Now, fix a differentiable $f :\Omega \rightarrow \mathbb{R}$. Then $\forall x\in\Omega, \operatorname{d}f(x)\in (\mathbb{R}^n)'$ and so, being $\{\operatorname{d}x_1,...,\operatorname{d}x_n\}$ a base for $(\mathbb{R}^n)'$, there exist $a_1:\Omega\rightarrow\mathbb{R},..., a_n:\Omega\rightarrow\mathbb{R}$ such that: $$\forall x \in \Omega, \operatorname{d}f(x)=a_1(x)\operatorname{d}x_1+...+a_n(x)\operatorname{d}x_n.$$ You can prove that $$\frac{\partial{f}}{\partial{x_1}}=a_1,...,\frac{\partial{f}}{\partial{x_n}}=a_n$$ where $\frac{\partial{f}}{\partial{x_1}},...,\frac{\partial{f}}{\partial{x_n}}$ are the partial derivatives of $f$. So, you have: $$\forall x \in \Omega, \operatorname{d}f(x)= \frac{\partial{f}}{\partial{x_1}}(x)\operatorname{d}x_1+...+\frac{\partial{f}}{\partial{x_n}}(x)\operatorname{d}x_n.$$

Now, you define a differential form to be any function: $$F :\Omega \rightarrow (\mathbb{R}^n)'$$ so, in particular, the differential of a differentiable map is a differential form.

You will learn during the course that you can integrate continuous differential form along $C^1$ curves. Precisely, if $\gamma :[a,b] \rightarrow \Omega$ is a $C^1$ function and $F :\Omega \rightarrow(\mathbb{R}^n)'$ is a differential form, then you define: $$\int_\gamma F := \int_a ^ b F(\gamma(t))(\gamma'(t))\operatorname{d}t,$$ where the right hand side is a Riemann integral (remember that $F(\gamma(t))\in(\mathbb{R}^n)'$ and that $\gamma'(t)\in\mathbb{R}^n$, so $F(\gamma(t))(\gamma'(t))\in\mathbb{R}$).

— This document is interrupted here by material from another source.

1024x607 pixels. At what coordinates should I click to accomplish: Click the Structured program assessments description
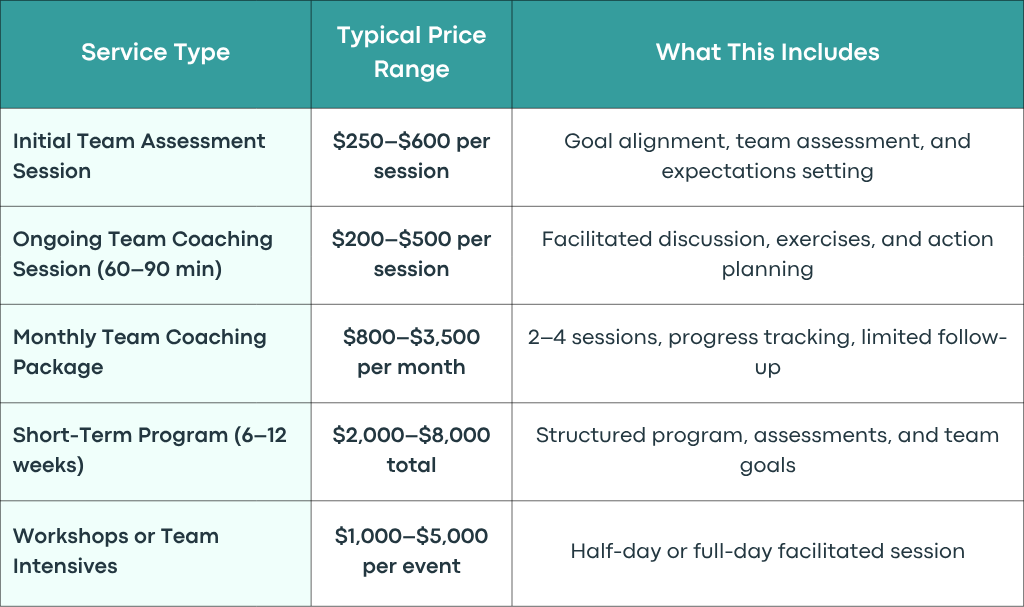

Now, it can be proved that if $f$ is a differentiable function whose differential is continuous, then: $$\int_\gamma\operatorname{d}f = f(\gamma(b))-f(\gamma(a)).$$

Finally, we come back to earth. In your case, you have that $n=1$. So let's interpret the equation $$\frac{\operatorname{d}y}{\operatorname{d}x} = f(x,y)$$ in the context of differential formalism developed above:

  1. $\{\operatorname{d}x\}$ is the dual base in $(\mathbb{R})'$ of the base $\{1\}$ in $\mathbb{R}$;
  2. $y$ is a function, say from an open interval $I\subset\mathbb{R}$, i.e. $y:I\rightarrow\mathbb{R}$;
  3. $\operatorname{d}y$ is the differential of the function $y$, and then $\operatorname{d}y : I \rightarrow (\mathbb{R})'$;
  4. Then, as we stated before (see the section about partial derivatives), it holds that the derivative of $y$, i.e. $y'$, satisfies $\forall x\in I, \operatorname{d}y(x) = y'(x)\operatorname{d}x$. Here, the expression $\frac{\operatorname{d}y}{\operatorname{d}x}$ is just a name for $y'$, so, keeping that in mind, $\forall x\in I, \operatorname{d}y(x) = \frac{\operatorname{d}y}{\operatorname{d}x}(x)\operatorname{d}x$;
  5. $f : I\times \mathbb{R}\rightarrow \mathbb{R}$ is a function, and we want that $\forall x \in I, \frac{\operatorname{d}y}{\operatorname{d}x}(x) \doteq y'(x) = f(x,y(x))$;
  6. So you want that $\forall x \in I, \operatorname{d}y(x) \overset{(4)}{=} \frac{\operatorname{d}y}{\operatorname{d}x}(x)\operatorname{d}x \overset{(5)}{=} f(x,y(x)) \operatorname{d}x$ (notice that this is an equation in $(\mathbb{R})'$);
  7. Now, get an interval $[a,b]\subset I$ and integrate the differential form along the curve $\gamma :[a,b]\rightarrow I, t\mapsto t$. On one hand you get: $$\int_\gamma \operatorname{d}y = \int_a ^b \operatorname{d}y(\gamma(t))(\gamma'(t))\operatorname{d}t = \int_a ^b y'(t)\operatorname{d}t = y(b)-y(a),$$ and on the other hand: $$\int_\gamma \operatorname{d}y = \int_\gamma (x\mapsto f(x,y(x)))\operatorname{d}x = \int_a ^b f\left(\gamma(t),y(\gamma(t))\right)\operatorname{d}x(\gamma' (t))\operatorname{d}t = \int_a ^b f(t,y(t))\operatorname{d}t,$$ and so: $$y(b)-y(a) = \int_a ^b f(t,y(t))\operatorname{d}t.$$